» Extract provided
+ + + + +

# New Brunswick Tax Sales - Any Tips



## Traciatim (Apr 3, 2009)

I've been watching tax sales in my area for a while and recently attended one of the auctions. I'm thinking of preparing to actually try my hand at finding a piece of land or a property this way. 

I was wondering if anyone has any experience with the property tax sale process in New Brunswick, and what I need to do before the auction to know if it's a good buy or not when the price is announced?


----------



## balexis (Apr 4, 2009)

I also wondered about this a while back (I'm in Quebec), and would be interested to hear other's experience in tax sales as well.

Is there any good deals at all? What sort of preparation must one do? Are the items on sale advertised beforehand so that buyers can make the appropriate verifications?


----------



## Traciatim (Apr 3, 2009)

For New Brunswick the Tax and Mortgage sales are listed in the Royal Gazette which is published every Wednesday and available here: 

http://www.gnb.ca/0062/gazette/index-e.asp

The April 14th edition had the last tax sale info. You essentially get a list of the Property Account Number, a one liner description of the property, and the current owners. From that you can look up the 2010 tax assessment on the service New Brunswick website.

+ + + + +

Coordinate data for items
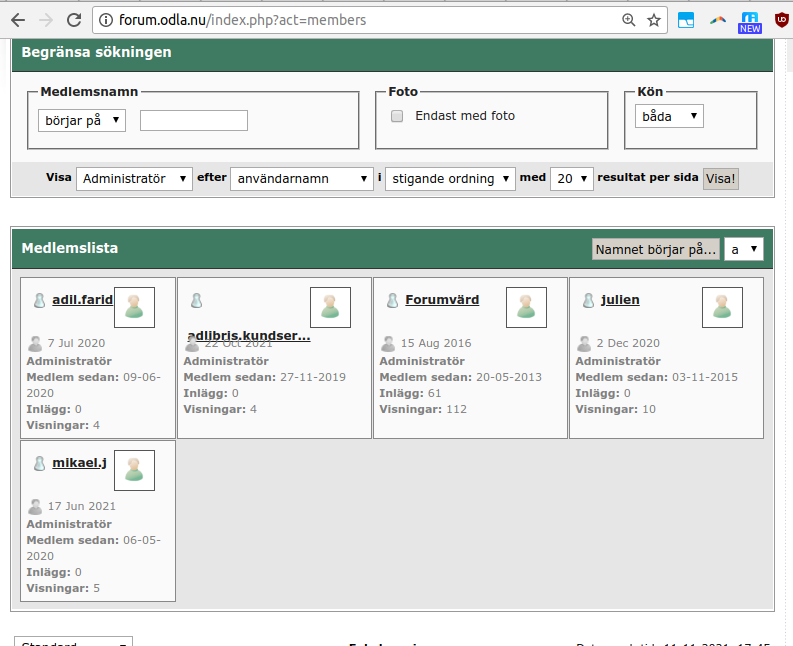793x646 pixels.
Task: Click small user icon beside mikael.j
Action: [x=40, y=464]
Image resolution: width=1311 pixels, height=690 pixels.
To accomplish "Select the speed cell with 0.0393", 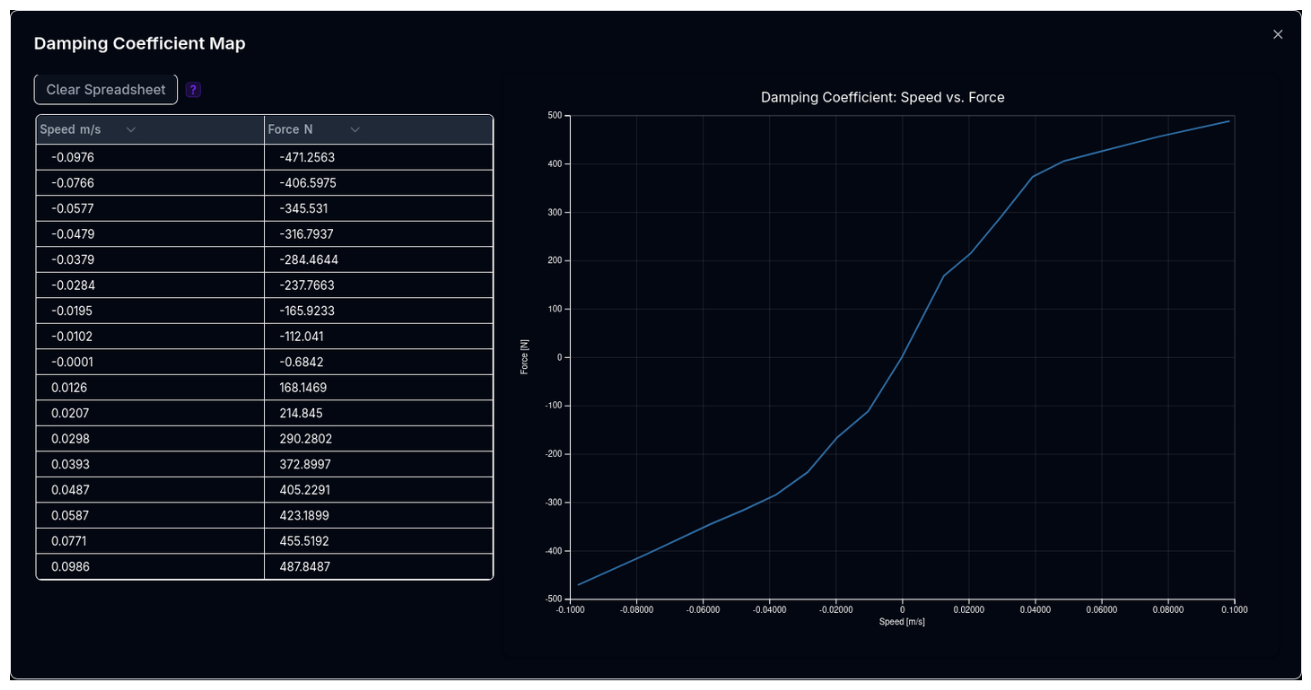I will (150, 464).
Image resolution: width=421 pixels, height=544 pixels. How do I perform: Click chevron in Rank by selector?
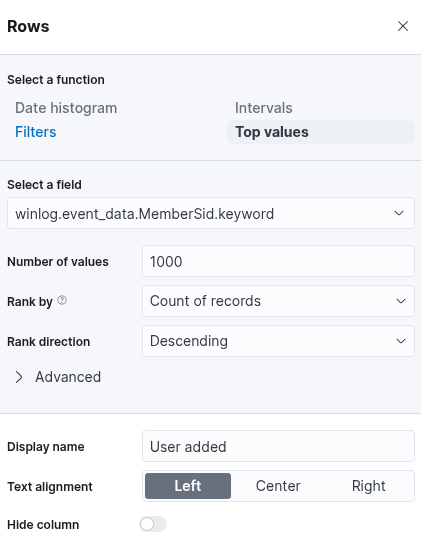click(401, 301)
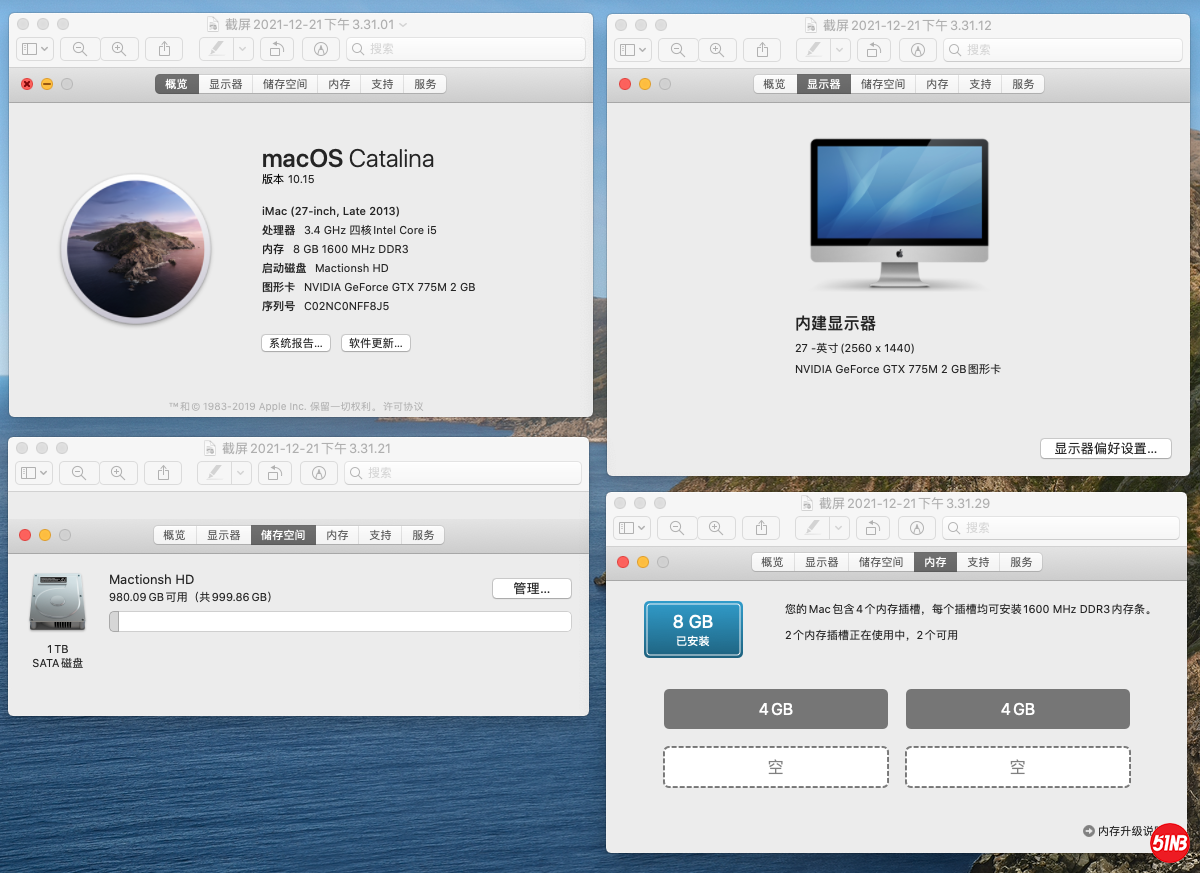Screen dimensions: 1200x873
Task: Open title chevron next to 3.31.01 window name
Action: point(403,25)
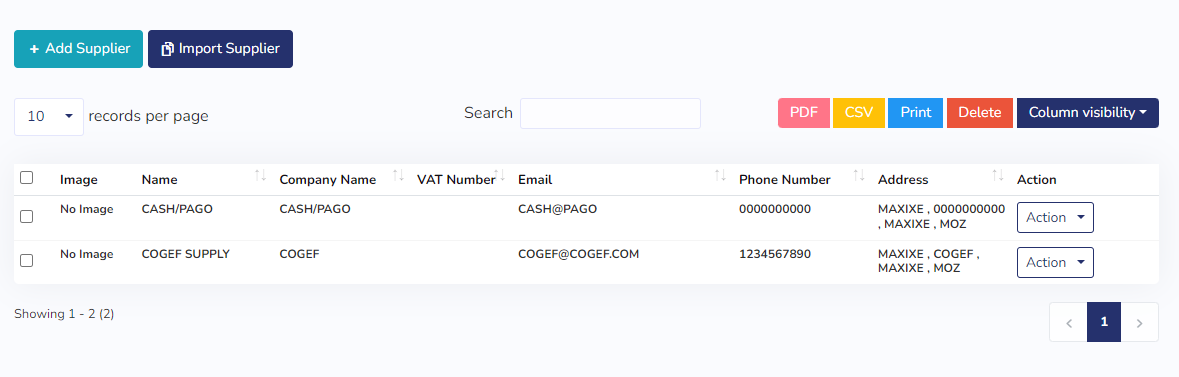The image size is (1179, 377).
Task: Sort by VAT Number arrows icon
Action: click(499, 175)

+ + + + +

» Directions for this task
Please write the next part of the thread about New Brunswick tax sales, starting right after its last sentence.

» Answer to the task
I'm pretty sure if you visit a Service New Brunswick center they can also get you details on the property. 

That's about where my experience stops, other than going to an auction to see how it worked. It was completely unorganized, just a bunch of people in the main waiting area at the local SNB center where they read out the property and then asked if people wanted to bid, if no one did a person representing the province placed the minimum bid. 

The minimum amounts asked seems to have no corralation to the amount of taxes for a year or even two of past due taxes. I still have yet to figure out where the number comes from to start the bidding. 

I also don't know what exactly the tax deed entitles you to and what happens if there are other claims to the property (like say, a mortgage) and how that works at all. I was really hoping someone out there would be able to help out and fill in the missing parts.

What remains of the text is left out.